TRECHO SELECIONADO ::
-----

O parque conta com um lago, uma vasta área de mata de araucária e um amplo gramado utilizado para os moradores fazerem seus piqueniques nos finais de semana. Por ser uma área de preservação, há árvores derrubadas pela ação de ventanias recentes, mas que só podem ser retiradas com autorização. Há um container com banheiros e a parte superior da estrutura serve como observatório de pássaros, de onde se pode apreciar pica-paus, tucanos, tirivas e outras espécies. Devido à quantidade de árvores, a fauna é bastante diversa. Também há pelo local bugios, primatas-símbolo da Serra.
– Nosso sonho é fazer um museu que reúna artefatos da escavação e também as relíquias dos moradores. Muitos se comprometem a fazer a doação, desde que o museu esteja localizado dentro do parque. Acredito que teremos o apoio da Baesa, mas precisamos da autorização do Iphan – destaca o secretário de Turismo de Pinhal da Serra, Cláudio Oliveira.
Visitantes do Xingu
Em maio deste ano, Pinhal da Serra foi um dos oito municípios gaúchos visitados no Rio Grande do Sul por índios do Parque Indígena do Xingu, reserva étnica no Mato Grosso. O grupo de oito visitantes esteve em escolas falando aos jovens sobre sua cultura e a importância de preservá-la. Também visitaram o parque arqueológico e fizeram uma oração aos ancestrais.

-----

SEGMENTO DE DADOS ::
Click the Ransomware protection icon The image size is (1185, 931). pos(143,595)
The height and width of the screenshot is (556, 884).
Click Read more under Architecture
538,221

-----

FAÇA ISTO :: Dê continuidade ao texto sobre o parque arqueológico de Pinhal da Serra, partindo da última frase apresentada.

RESULTADO DA TAREFA ::
– Eles reconheceram o Parque de Pinhal da Serra como uma ação indigenista, ou seja, uma ação que atende aos interesses de preservação da sua cultura. Nós, brancos, reconhecermos esse esforço, não tem o mesmo peso e importância do reconhecimento da própria comunidade indígena – destaca o secretário.
Na mesma ocasião, acrescenta Oliveira, houve uma reunião na sede da usina hidrelétrica Baesa na qual foi colocada a possibilidade de se ter, junto ao parque, um espaço de acampamento para grupos indígenas em deslocamento:
– Seria um local para que os índios de qualquer etnia tenham um porto seguro para ficar. Muitas vezes a gente vê esses povos ocupando as praças da cidade e expostos a todo tipo de risco e preconceito.
Seja em fase de sonho ou de projeções, a intenção da humilde Pinhal da Serra é construir um futuro mais cada vez mais comprometido com o passado.
Mais
O primeiro nome do Parque Arqueológico Pinhal da Serra foi dados pelos arqueólogos: Parque Arqueológico do Homem do Planalto da Araucária. A mudança se deu após o fim da parceria com a UFRGS para a pesquisa.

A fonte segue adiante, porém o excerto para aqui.